Problem:
Copy each of the following items word for word, line by line.
******
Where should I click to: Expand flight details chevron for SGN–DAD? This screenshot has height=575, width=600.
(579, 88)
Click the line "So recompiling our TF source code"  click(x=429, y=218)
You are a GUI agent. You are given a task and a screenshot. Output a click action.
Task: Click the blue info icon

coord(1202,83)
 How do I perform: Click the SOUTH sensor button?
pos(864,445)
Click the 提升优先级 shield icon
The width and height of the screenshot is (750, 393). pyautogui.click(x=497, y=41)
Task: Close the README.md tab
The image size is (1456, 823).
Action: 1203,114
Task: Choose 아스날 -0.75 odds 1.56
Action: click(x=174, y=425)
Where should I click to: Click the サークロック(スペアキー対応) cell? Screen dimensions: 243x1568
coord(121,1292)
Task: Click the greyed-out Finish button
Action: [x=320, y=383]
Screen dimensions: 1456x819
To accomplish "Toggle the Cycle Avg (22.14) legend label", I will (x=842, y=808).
******
Expected output:
Where should I click to: Expand flight details chevron for SGN–DAD? This screenshot has height=575, width=600.
(579, 88)
Click the line "So recompiling our TF source code"  click(x=429, y=218)
You are a GUI agent. You are given a task and a screenshot. Output a click action.
Task: Click the blue info icon

coord(1202,83)
 How do I perform: Click the SOUTH sensor button?
pos(864,445)
Click the 提升优先级 shield icon
The width and height of the screenshot is (750, 393). pyautogui.click(x=497, y=41)
Task: Close the README.md tab
The image size is (1456, 823).
Action: 1203,114
Task: Choose 아스날 -0.75 odds 1.56
Action: click(x=174, y=425)
Where should I click to: Click the サークロック(スペアキー対応) cell? Screen dimensions: 243x1568
coord(121,1292)
Task: Click the greyed-out Finish button
Action: [x=320, y=383]
Screen dimensions: 1456x819
To accomplish "Toggle the Cycle Avg (22.14) legend label", I will (x=842, y=808).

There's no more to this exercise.